SV: Yes, my next book is called Sonic Possible Worlds: Hearing the Continuum of Sound, and if I can plug it here, it’s going to come out in June this year (2014). My last book, Listening to Noise and Silence, ends with a chapter called Now that is all about the constant ‘now’ of sound, and about where this sonic now meets memory in present perception. And somehow, the whole book, it seems to me now, reflecting on it after its publication, is somehow about accessing an other layer of the world – the world built by Tarkovsky’s refrain and evoked through a Bergsonian sense of memory in sound. We listen out for sounds of cars, of loudspeakers, of announcements and of language, because obviously these sounds are vital signifiers, related to our daily lives and survival. But there are other signifiers, relationships and materialities, at least potentially accessible through a sonic sensibility, that could provide a whole other sense of the world. And that led me to use the idea of possible worlds in my next book, and sparked my intrigue with possible world theory. Within that philosophy there are some unorthodox characters, like David K. Lewis, for whom every world that is possible is an actual world for somebody. That sort of thought really comes together with my idea that, more often than not, we misunderstand each other and only in moments of coincidence do we understand each other that I mentioned earlier. Since your world is your actual world because it is possible for you, and there are some aspects of your world that are completely impossible for me, completely inaccessible to me and do not hold up for me. In turn there are some worlds that are possible for me only, like the way my actual world is possible for me because it’s accessible to me and I inhabit it. Lewis talks about how inhabiting the world is what makes it real to you, and of course, he still says so as a logician, where its not about the “really” real world, but about the world of language and thought. But through marrying his radical realist conception of possible worlds with Maurice Merleau-Ponty’s phenomenological lifeworlds, I come to possible lifeworlds and of course, I had already talked of sonic lifeworlds, and now they become sonic possible lifeworlds, and this opened up new possibilities about how we inhabit the soundscape, and how it becomes possible as an actuality and thus how other worlds, as other possibilities of this world, become accessible through sound also.
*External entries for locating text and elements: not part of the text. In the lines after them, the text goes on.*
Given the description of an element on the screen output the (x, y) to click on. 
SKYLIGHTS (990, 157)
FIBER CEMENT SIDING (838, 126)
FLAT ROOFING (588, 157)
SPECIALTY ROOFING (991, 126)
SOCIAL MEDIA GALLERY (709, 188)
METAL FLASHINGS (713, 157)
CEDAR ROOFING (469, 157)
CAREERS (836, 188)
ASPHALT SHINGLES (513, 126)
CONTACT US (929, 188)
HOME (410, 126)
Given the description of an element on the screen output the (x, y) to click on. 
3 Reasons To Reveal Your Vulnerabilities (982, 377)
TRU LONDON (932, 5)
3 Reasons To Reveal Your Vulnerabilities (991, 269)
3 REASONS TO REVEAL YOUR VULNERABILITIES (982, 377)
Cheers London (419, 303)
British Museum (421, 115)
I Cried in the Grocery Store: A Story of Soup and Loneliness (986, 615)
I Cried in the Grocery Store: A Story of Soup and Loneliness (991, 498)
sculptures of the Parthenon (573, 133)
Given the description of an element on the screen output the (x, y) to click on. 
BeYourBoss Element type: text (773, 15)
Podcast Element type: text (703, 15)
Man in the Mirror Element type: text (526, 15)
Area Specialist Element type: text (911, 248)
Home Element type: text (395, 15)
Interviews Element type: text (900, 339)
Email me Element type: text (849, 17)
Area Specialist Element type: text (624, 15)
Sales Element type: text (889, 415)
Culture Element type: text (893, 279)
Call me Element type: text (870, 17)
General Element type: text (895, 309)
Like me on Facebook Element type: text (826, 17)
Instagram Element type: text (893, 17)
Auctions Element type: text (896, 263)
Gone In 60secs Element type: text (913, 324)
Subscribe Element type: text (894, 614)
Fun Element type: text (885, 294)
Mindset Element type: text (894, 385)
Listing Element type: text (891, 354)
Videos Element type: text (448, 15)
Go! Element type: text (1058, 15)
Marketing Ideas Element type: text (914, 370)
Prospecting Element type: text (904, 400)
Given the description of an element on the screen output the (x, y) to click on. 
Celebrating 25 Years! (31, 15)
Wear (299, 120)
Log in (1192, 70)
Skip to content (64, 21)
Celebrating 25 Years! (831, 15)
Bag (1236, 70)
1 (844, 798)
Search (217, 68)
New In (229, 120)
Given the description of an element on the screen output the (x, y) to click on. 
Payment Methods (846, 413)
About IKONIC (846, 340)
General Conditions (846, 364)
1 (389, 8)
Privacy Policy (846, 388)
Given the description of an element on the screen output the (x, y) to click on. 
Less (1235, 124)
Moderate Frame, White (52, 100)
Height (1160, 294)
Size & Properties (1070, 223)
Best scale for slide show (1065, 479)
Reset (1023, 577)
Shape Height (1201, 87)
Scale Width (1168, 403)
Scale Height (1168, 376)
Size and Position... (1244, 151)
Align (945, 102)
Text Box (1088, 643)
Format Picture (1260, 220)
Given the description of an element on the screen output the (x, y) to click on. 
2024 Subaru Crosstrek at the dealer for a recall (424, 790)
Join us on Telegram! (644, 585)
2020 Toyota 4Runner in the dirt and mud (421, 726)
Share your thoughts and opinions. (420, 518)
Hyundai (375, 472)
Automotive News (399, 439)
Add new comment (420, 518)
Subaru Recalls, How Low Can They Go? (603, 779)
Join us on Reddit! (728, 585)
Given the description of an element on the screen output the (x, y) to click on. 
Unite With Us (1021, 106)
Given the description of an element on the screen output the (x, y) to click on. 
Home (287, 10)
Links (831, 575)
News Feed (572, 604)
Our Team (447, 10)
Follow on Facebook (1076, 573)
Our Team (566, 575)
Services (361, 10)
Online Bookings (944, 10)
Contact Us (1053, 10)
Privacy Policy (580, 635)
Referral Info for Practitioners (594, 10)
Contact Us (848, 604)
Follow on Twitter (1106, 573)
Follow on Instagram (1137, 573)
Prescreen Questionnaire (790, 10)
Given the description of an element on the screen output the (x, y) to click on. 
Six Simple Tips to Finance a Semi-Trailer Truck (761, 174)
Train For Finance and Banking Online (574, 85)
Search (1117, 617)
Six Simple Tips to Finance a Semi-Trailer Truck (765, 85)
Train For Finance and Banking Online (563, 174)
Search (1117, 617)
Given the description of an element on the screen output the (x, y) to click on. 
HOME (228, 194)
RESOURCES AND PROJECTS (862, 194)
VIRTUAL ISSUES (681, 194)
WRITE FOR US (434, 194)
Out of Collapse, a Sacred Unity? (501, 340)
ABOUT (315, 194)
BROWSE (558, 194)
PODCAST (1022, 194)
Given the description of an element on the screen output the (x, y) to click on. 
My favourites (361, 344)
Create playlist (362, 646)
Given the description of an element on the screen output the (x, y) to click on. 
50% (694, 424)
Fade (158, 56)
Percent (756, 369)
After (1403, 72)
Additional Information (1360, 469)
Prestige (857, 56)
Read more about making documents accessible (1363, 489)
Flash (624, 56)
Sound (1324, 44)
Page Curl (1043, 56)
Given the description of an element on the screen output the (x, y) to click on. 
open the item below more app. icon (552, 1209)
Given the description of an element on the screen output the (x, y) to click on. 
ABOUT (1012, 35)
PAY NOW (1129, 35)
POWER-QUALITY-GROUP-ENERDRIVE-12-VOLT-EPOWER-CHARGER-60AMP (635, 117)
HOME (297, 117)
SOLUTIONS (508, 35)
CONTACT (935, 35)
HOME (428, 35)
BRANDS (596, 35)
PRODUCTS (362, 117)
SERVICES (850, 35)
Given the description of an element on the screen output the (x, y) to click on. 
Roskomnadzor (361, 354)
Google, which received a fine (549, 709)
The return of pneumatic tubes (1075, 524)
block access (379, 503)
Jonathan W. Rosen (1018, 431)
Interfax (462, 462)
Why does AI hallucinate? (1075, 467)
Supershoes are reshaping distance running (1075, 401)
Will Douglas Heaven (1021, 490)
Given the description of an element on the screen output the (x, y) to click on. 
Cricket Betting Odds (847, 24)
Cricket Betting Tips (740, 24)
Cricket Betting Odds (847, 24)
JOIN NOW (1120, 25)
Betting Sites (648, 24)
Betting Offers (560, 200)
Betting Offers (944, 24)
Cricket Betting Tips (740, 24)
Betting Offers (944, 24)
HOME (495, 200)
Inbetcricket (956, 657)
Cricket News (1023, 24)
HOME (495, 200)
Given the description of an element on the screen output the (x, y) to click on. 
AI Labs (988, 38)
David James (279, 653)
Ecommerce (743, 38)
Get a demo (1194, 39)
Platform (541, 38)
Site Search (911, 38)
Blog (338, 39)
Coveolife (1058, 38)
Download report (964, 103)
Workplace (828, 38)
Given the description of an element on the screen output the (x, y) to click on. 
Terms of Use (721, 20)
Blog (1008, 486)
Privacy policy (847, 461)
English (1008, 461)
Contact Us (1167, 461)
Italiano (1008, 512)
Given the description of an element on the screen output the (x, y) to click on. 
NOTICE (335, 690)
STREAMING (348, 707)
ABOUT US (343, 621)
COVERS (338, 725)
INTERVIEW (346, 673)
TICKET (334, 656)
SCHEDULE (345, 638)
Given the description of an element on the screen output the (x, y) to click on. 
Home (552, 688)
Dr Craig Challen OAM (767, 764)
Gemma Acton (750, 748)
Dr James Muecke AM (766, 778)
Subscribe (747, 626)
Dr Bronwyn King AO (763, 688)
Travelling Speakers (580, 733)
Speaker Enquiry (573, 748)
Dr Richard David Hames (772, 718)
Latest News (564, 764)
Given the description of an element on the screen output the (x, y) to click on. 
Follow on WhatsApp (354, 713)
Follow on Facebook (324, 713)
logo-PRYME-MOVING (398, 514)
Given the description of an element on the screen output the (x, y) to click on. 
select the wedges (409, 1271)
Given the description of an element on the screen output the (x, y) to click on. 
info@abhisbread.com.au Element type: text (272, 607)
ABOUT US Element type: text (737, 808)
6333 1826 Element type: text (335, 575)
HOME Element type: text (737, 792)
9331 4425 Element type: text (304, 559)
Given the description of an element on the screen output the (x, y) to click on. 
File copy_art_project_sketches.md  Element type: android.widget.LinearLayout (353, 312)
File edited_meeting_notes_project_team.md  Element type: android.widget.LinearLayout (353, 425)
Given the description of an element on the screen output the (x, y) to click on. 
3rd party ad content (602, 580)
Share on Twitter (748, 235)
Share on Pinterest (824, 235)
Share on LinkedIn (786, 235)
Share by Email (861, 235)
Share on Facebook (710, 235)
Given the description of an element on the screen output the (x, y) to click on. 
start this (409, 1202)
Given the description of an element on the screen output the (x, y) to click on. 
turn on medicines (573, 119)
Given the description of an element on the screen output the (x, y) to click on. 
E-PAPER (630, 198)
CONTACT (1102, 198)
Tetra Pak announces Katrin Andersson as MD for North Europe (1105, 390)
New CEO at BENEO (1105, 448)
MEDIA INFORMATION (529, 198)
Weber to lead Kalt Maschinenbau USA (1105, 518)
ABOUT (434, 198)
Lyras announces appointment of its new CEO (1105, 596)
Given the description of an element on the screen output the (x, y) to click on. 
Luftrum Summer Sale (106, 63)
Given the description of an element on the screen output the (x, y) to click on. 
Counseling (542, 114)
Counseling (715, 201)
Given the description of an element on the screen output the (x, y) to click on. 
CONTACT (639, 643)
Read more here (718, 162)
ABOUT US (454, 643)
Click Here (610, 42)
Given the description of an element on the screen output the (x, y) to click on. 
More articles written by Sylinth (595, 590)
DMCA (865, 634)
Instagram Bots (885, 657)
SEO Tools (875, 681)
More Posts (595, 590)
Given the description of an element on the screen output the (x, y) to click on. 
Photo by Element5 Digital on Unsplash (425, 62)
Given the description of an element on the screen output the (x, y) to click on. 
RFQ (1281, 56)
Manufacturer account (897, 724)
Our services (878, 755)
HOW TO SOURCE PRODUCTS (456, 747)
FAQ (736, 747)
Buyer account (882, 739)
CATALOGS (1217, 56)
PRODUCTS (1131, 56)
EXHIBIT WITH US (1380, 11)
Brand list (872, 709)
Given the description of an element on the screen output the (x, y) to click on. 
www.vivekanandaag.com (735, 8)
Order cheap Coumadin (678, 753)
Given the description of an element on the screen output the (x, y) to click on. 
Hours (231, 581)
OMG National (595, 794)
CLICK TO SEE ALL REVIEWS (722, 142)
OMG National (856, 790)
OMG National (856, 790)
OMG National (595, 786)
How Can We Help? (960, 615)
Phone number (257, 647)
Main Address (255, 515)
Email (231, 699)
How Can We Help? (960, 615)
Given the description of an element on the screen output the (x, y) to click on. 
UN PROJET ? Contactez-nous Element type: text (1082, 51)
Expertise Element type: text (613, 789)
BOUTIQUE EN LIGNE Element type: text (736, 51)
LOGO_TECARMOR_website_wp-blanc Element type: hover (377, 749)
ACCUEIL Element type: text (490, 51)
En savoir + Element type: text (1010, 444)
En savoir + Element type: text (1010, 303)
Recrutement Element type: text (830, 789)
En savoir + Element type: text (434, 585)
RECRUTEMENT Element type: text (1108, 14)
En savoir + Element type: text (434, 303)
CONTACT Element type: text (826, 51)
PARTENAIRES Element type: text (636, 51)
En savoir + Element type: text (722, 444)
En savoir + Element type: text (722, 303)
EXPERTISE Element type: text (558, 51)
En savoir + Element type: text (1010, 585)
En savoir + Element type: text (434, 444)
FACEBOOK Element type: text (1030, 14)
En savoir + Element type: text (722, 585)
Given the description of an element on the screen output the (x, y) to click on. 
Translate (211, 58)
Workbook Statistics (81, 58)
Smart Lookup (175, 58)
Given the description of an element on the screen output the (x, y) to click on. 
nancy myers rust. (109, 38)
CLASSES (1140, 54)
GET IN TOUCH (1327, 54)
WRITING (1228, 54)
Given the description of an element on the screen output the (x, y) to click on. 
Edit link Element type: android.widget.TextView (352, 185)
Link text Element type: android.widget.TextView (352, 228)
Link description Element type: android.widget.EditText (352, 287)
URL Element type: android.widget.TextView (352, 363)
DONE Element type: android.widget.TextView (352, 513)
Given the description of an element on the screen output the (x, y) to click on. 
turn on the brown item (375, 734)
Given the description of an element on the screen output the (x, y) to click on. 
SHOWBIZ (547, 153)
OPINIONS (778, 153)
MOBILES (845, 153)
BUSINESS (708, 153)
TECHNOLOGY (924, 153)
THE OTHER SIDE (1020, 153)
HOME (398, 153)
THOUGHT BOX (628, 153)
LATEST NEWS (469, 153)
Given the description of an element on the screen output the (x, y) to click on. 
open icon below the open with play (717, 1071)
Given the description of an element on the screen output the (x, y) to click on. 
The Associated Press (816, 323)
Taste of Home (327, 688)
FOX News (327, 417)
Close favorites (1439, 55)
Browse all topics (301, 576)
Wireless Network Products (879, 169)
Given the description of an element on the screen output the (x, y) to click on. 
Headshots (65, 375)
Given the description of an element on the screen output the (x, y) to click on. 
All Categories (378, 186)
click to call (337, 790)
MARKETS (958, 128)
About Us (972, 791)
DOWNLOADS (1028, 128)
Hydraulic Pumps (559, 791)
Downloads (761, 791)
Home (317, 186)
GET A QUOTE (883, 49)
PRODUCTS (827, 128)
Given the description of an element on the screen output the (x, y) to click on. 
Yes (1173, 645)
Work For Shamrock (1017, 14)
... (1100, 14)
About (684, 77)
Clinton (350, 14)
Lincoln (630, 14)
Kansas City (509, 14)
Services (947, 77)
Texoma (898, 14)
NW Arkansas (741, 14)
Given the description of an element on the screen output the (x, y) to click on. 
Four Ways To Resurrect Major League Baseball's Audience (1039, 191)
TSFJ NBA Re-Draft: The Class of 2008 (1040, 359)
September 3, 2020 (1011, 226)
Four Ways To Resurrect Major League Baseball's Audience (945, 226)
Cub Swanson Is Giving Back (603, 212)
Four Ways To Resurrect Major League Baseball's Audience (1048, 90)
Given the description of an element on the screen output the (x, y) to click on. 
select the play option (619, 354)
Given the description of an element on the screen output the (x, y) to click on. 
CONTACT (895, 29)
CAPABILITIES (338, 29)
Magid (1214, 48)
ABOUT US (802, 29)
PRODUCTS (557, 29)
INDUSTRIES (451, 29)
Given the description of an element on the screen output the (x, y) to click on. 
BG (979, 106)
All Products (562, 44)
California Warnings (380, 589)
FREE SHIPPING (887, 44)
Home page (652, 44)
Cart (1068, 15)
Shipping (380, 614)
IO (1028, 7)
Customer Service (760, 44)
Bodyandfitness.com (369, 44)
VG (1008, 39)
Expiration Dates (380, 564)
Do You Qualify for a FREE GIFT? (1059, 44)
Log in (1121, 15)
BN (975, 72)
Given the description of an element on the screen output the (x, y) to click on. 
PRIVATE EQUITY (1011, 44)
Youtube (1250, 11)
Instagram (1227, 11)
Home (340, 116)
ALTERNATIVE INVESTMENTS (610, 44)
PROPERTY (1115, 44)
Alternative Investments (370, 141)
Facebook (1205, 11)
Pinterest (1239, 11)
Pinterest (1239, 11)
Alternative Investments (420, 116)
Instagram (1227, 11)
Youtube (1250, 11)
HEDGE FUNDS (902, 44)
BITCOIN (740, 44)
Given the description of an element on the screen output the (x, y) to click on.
So on the one hand there is an aesthetic dialogue to be had about artworks and how we can access them through possible world theory married with phenomenology, but there are also real political and social implications in a conceptual sonic possible lifeworld. It makes accessible, as in thinkable, all the works, languages, people, cultures and traditions that are excluded from or at the margins of our so called ‘actual’ world, representing at best an inferior possibility. A sonic sensibility provides different access to those possibilities that we even sometimes declare as impossibilities, and that remain inaudible not because they do not sound but because for ideological, social or political or even aesthetic reasons we cannot hear them and thus we grant them no actuality. In this sense listening and sound, conceptual and actual, become tools to access the as yet inaudible, the possible impossible, to make the sounding but unheard take part in the configuration of actual reality.